Publié le 19 Dec 2019 - 04:28
MARTIN FAYE, JOURNALISTE FORMATEUR

‘’La presse est aux mains ou manipulée par les pouvoirs de l’argent’’

 

Un cours magistral sur la grammaire journalistique. Cette interview avec le journaliste et formateur Martin Faye en a les allures. Il rappelle les fondamentaux de la profession qui semblent être oubliés par beaucoup, aujourd’hui. Ce qui est grave. Certaines maladresses sont érigées en règle d’or. Il est temps de dire non et d’alerter sur la gravité de certaines pratiques, selon M. Faye rencontré à Saint-Louis où il animait un atelier de formation en journalisme culturel initié par l’Organisation internationale de la Francophonie (Oif).

 

Cela fait longtemps qu’on ne vous voit pas dans la sphère médiatique sénégalaise. Où vous cachez-vous ?

J’ai ma base au Mali, à Bamako, précisément à la Maison de la presse. J’y représente la fondation Hirondelle comme je la représente également en Guinée. Au Mali, je dirige le projet studio Tamani qui est un programme radiophonique en cinq langues. Il est diffusé quotidiennement par un réseau de 75 radios communautaires réparties sur l’ensemble du territoire malien. Voilà mes activités d’aujourd’hui !

_Tâches_.
• A. Recopiez l'entretien avec Martin Faye en commençant par « J’ai ma base » et en poursuivant jusqu'à « mes activités d’aujourd’hui ! ».
• B. D'après l'entretien avec Martin Faye, par combien de radios communautaires le programme Tamani est-il diffusé ?
• C. Reprenez l'entretien avec Martin Faye là où il s'arrête.
Le listing provient d'une source distincte de l'entretien avec Martin Faye.

_Données fournies_.
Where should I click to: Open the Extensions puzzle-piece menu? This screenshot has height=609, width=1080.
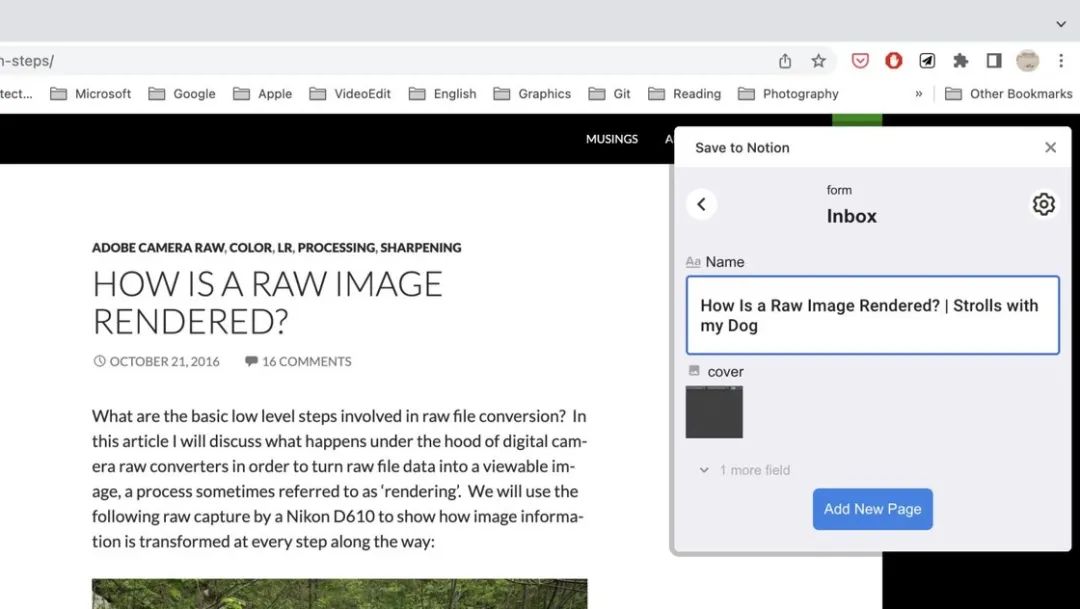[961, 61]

...

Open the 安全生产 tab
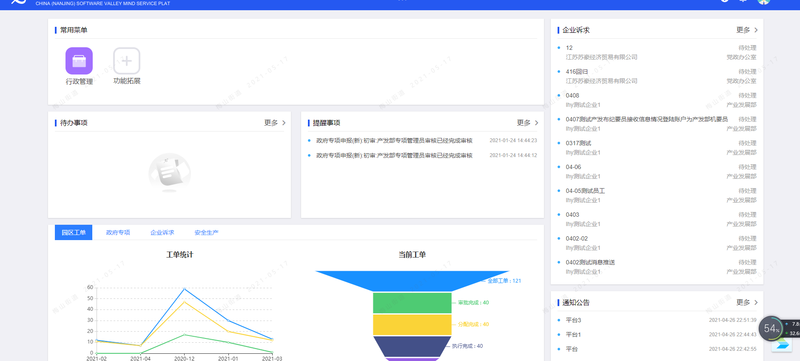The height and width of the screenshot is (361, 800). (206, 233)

_Réponses rédigées_.
• A.
J’ai ma base au Mali, à Bamako, précisément à la Maison de la presse. J’y représente la fondation Hirondelle comme je la représente également en Guinée. Au Mali, je dirige le projet studio Tamani qui est un programme radiophonique en cinq langues. Il est diffusé quotidiennement par un réseau de 75 radios communautaires réparties sur l’ensemble du territoire malien. Voilà mes activités d’aujourd’hui !

• B. Il est diffusé par un réseau de 75 radios communautaires.

• C.
Vous étiez en Centrafrique. Aujourd’hui au Mali et en Guinée. Que faites-vous spécifiquement pour qu’on requière votre expertise dans ces pays ?

Cela m’amène à parler un peu de la fondation Hirondelle. C’est une Ong qui s’est spécialisée dans l’accompagnement des médias dans des situations de conflit et post-conflit. J’ajoute : Etat fragile. C’est ce qui m’a amené à travailler d’abord en Centrafrique, à Bangui, pendant à peu près sept ans. J’ai fait quelques mois à Kinshasa aussi, à radio Okapi. Pour les autres pays, malheureusement, les zones de conflit se sont déplacées en Afrique de l’Ouest. En Guinée, malheureusement, il y a une distension de la cohésion sociale. Pour le Mali, le pays est en crise depuis 2012. Il ne faut pas souhaiter que la fondation Hirondelle débarque dans un pays, parce que cela signifie qu’il y a quelque chose qui ne va vraiment pas. Je suis dans cette problématique, à savoir que les radios telle la langue d’Esope sont capables du meilleur comme du pire. Nous voulons, dans un contexte de conflit, de crise, amener les radios à être des sapeurs-pompiers, éteindre le feu d’abord, viser l’apaisement, rassurer les populations. Elles peuvent faire de la prévention pour que les germes de conflit, les signes avant-coureurs du conflit qui sont présents dans toutes les sociétés ne provoquent pas une explosion en violence directe.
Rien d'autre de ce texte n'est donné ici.